With the government predicting that as many as 316 materials recovery facilities will be needed to meet the targets set in its waste strategy, publication of a booklet on MRFs by the Institute of Waste Management is very welcome.

It contains much useful data although it rather shies away from giving specific cost information which could well have been useful. However, the reason for this is given by York City Council’s recycling officer Jonathan Eyre as down to the fact that the IWM working group, which he chaired, would not be able carry out such “benchmarking”.

What the committee has done is to give useful information for design and operation of a MRF and much of it in a thought-provoking way.

A MRF is defined in the study as “a central operation where source-segregated, dry, recyclable materials are sorted, mechanically or manually to market specifications for processing into secondary materials.”

It seems that the IWM prefers the term materials recovery facilities, which is also used by the government. However, both parties also include the term materials recycling facility in, respectively, their report and waste strategy.

The distinction is made between a MRF, sorting “positively managed waste streams” and “mixed solid waste sorting facilities”. The study says this is important citing other studies which have noted “significant airborne health and safety risks to operatives working in the mixed solid sector”.

And, the IWM study appears to dismiss any notion of such mixed /photos/Plymouth.jpgwaste facilities having a role to play in the UK, especially in the light of a tightening up of health and safety standards. (Pictured left is a typical UK plant which has positively managed waste streams)

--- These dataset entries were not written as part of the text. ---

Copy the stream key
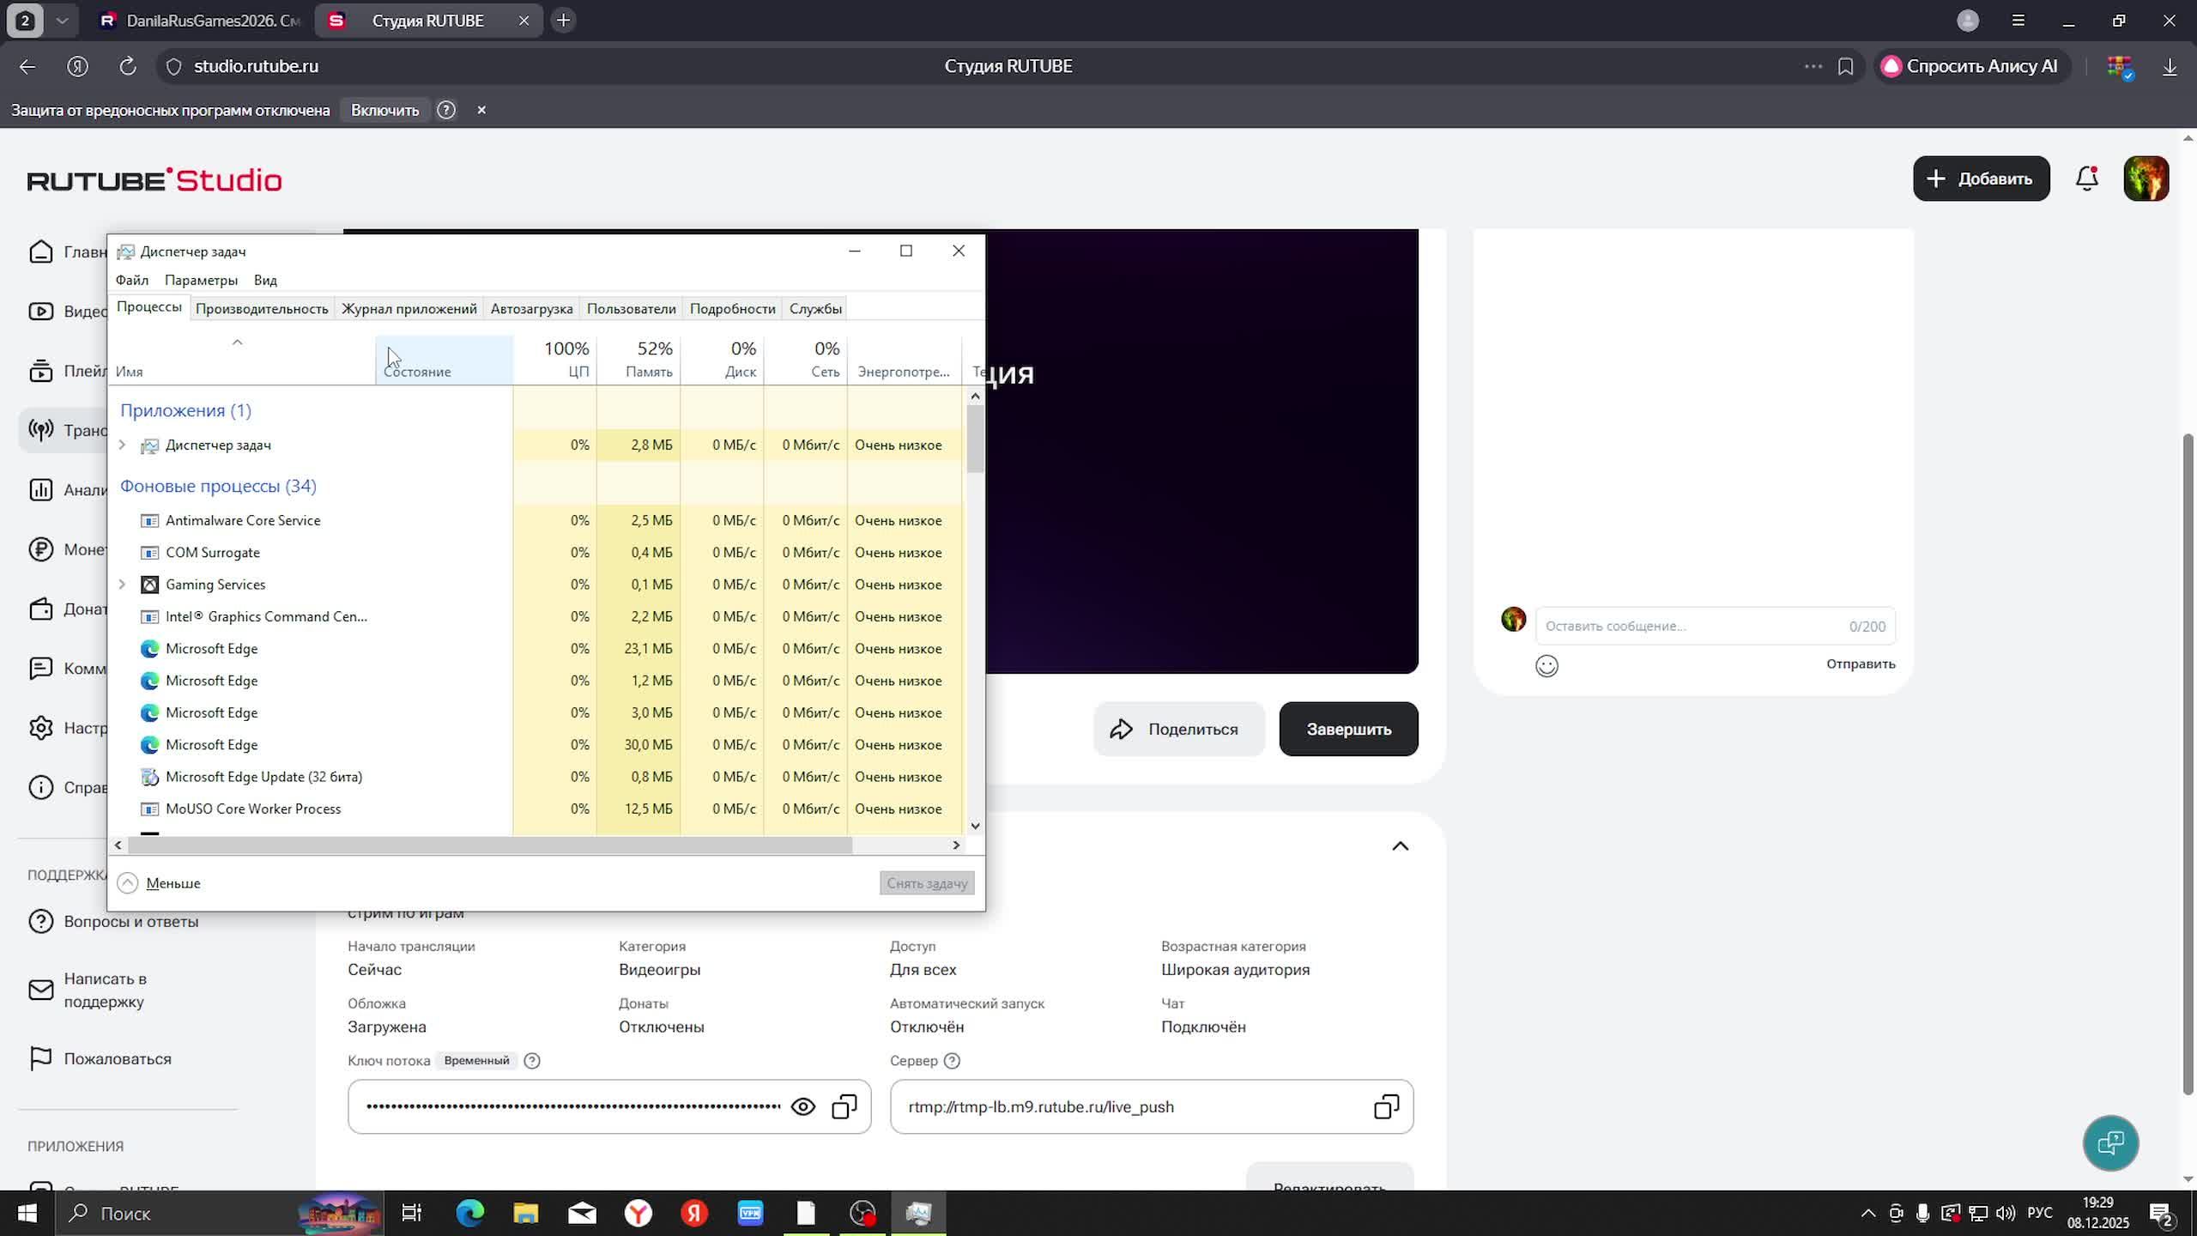Screen dimensions: 2197x1236 click(844, 1106)
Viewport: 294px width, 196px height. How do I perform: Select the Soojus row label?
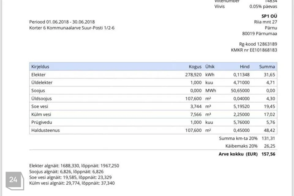(38, 90)
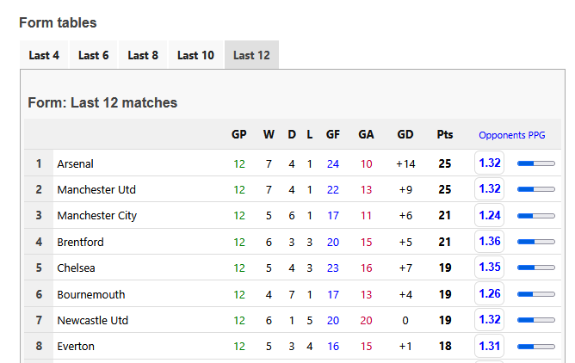
Task: Click the Manchester City team name
Action: 97,215
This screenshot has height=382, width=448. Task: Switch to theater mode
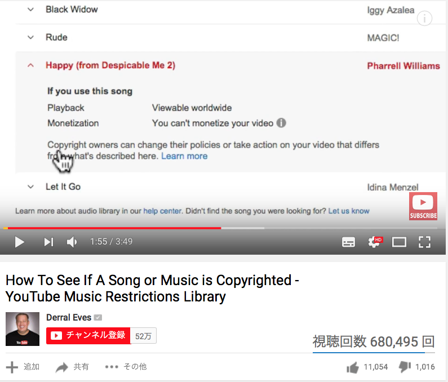click(x=399, y=242)
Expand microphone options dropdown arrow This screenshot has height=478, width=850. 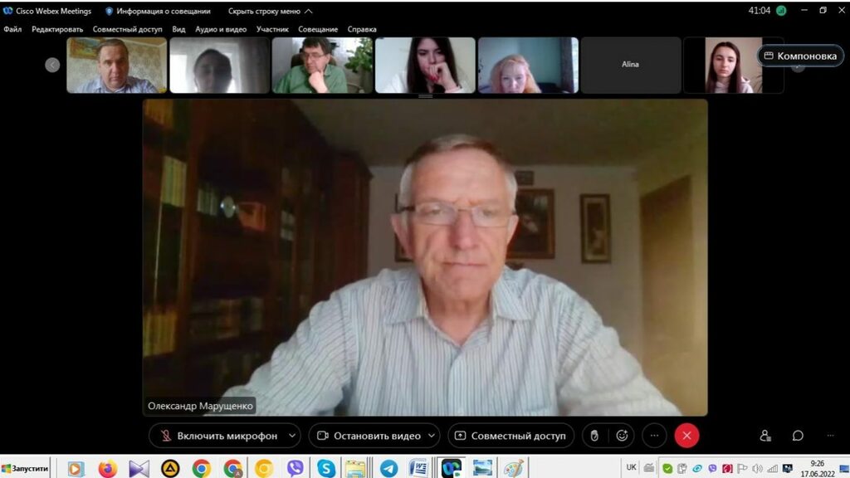291,436
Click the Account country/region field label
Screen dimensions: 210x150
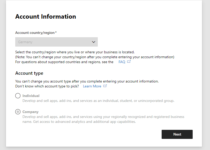click(x=36, y=33)
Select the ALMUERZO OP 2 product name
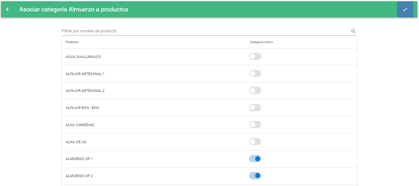This screenshot has width=419, height=186. coord(79,176)
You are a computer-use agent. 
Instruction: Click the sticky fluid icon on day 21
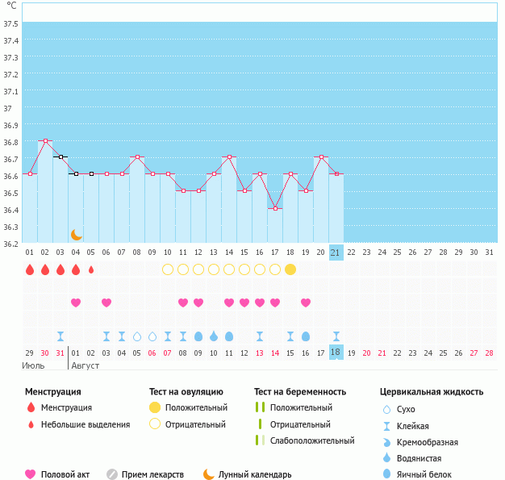click(336, 336)
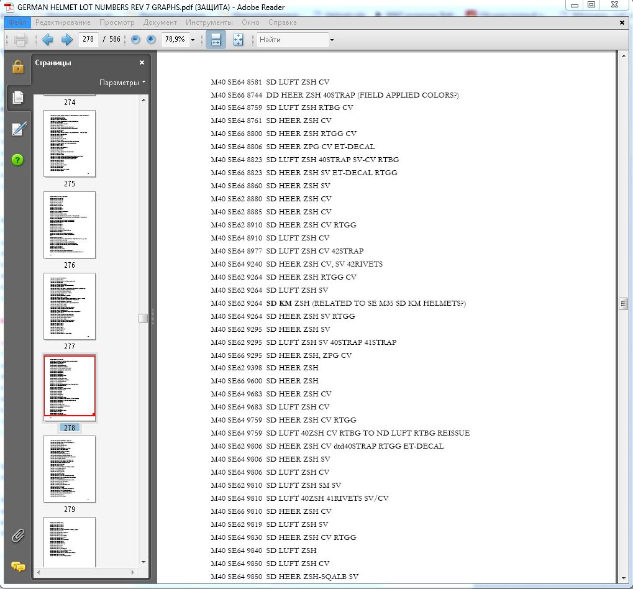Click the page number input field
The height and width of the screenshot is (589, 633).
coord(88,40)
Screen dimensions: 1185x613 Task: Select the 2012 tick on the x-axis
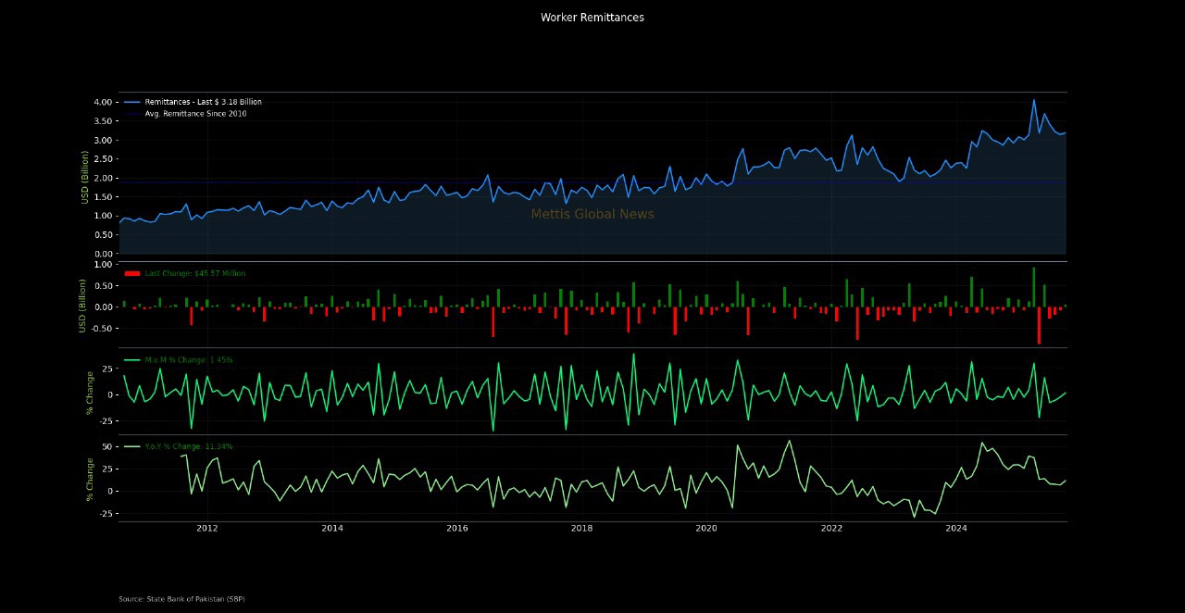(x=206, y=529)
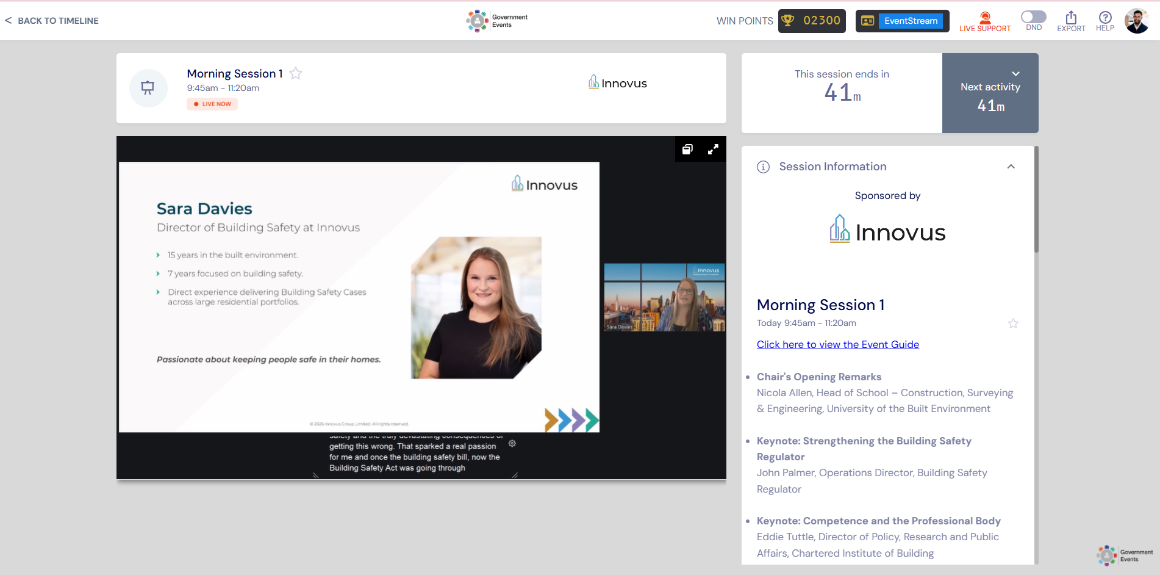Viewport: 1160px width, 575px height.
Task: Expand the Next activity dropdown chevron
Action: (x=1015, y=74)

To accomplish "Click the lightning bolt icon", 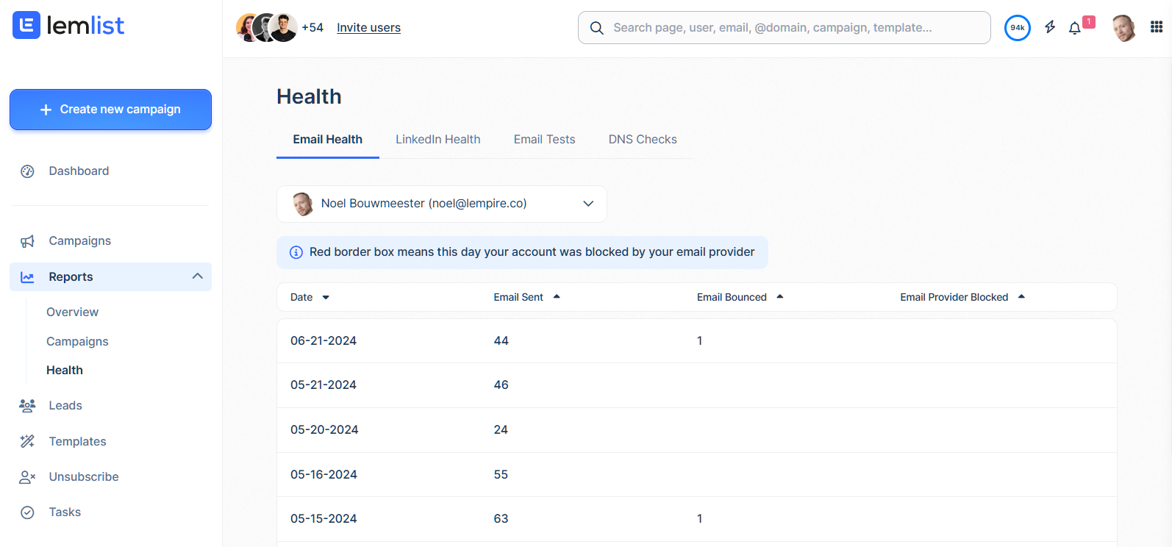I will [1050, 27].
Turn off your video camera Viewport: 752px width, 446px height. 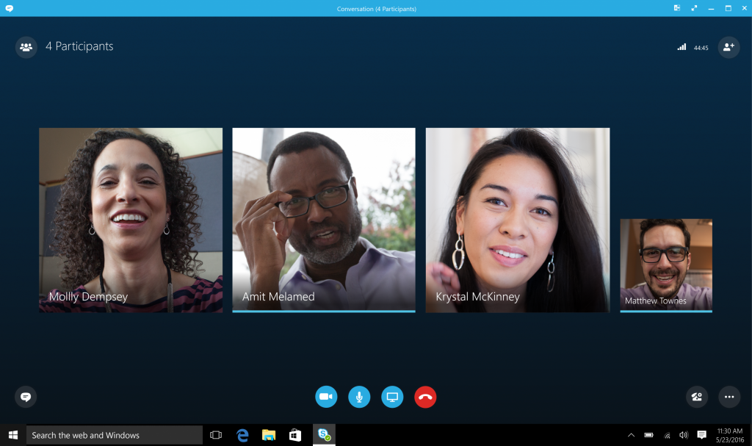326,397
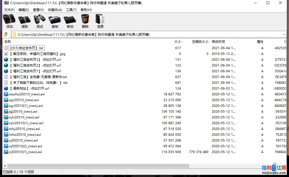Click the 移动 (Move) toolbar icon
Screen dimensions: 289x177
[x=70, y=21]
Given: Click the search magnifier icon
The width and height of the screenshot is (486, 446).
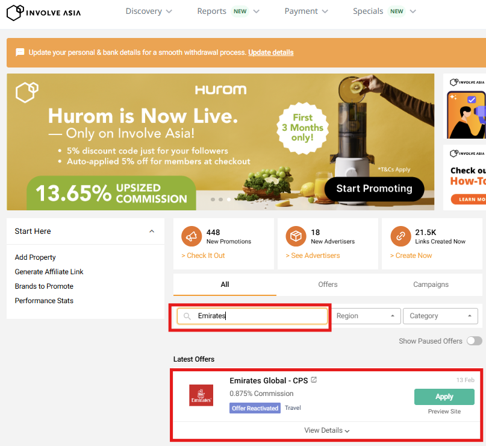Looking at the screenshot, I should pyautogui.click(x=187, y=316).
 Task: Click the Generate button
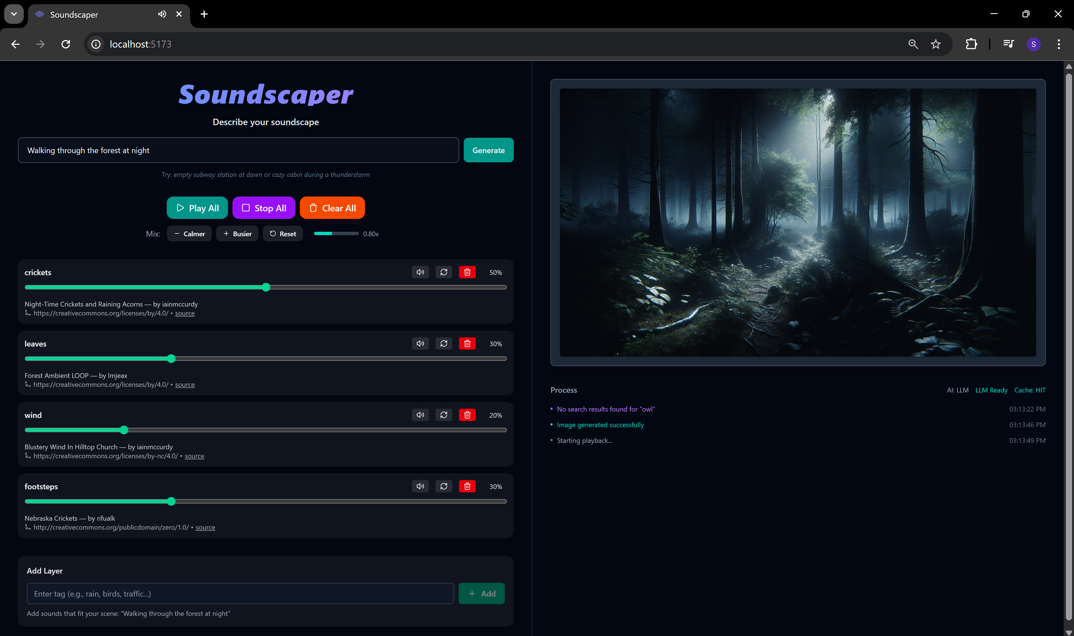(x=488, y=150)
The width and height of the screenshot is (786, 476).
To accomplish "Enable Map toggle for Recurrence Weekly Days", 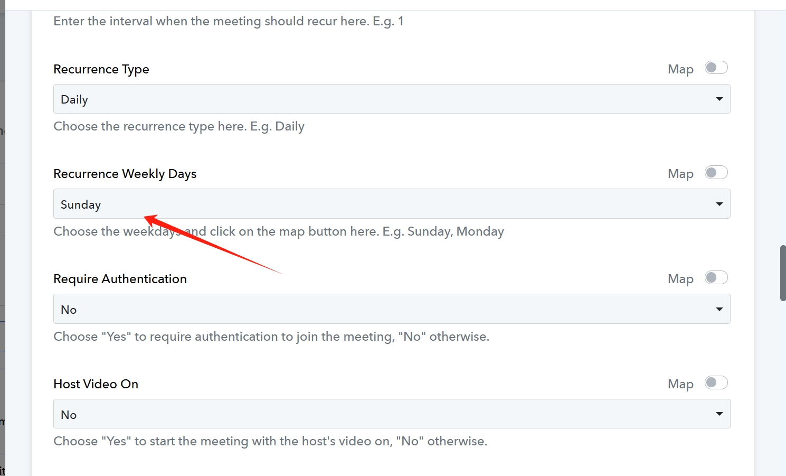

A substantial MRF can be equipped for just 250,000 says the report, which gives it the edge on an energy from waste plant which could cost 50-80 million.

Uncertain markets
But the study clearly recognises that the uncertainty of the recyclate market is also a fundamental economic problem for all mechanical recycling routes. This is one reason, it suggests, that the largest providers of kerbside collection in the UK currently – for abot 3 million households – are community based not-for-profit companies that have pursued the low capital cost route of kerbside sorting.

A vital part of a successful MRF relates to the collection of materials. The study says: “Experience in the UK indicates the essential requirement is to manage the design of the collection programme in line with the design of the MRF, and to ensure these systems work together to increase efficiency.

“This is doubly important in the development of integrated waste strategies that rely on the use of MRFs as part of the overall management of waste arisings. The efficiency of a MRF should complement the efficiency of the collection system.”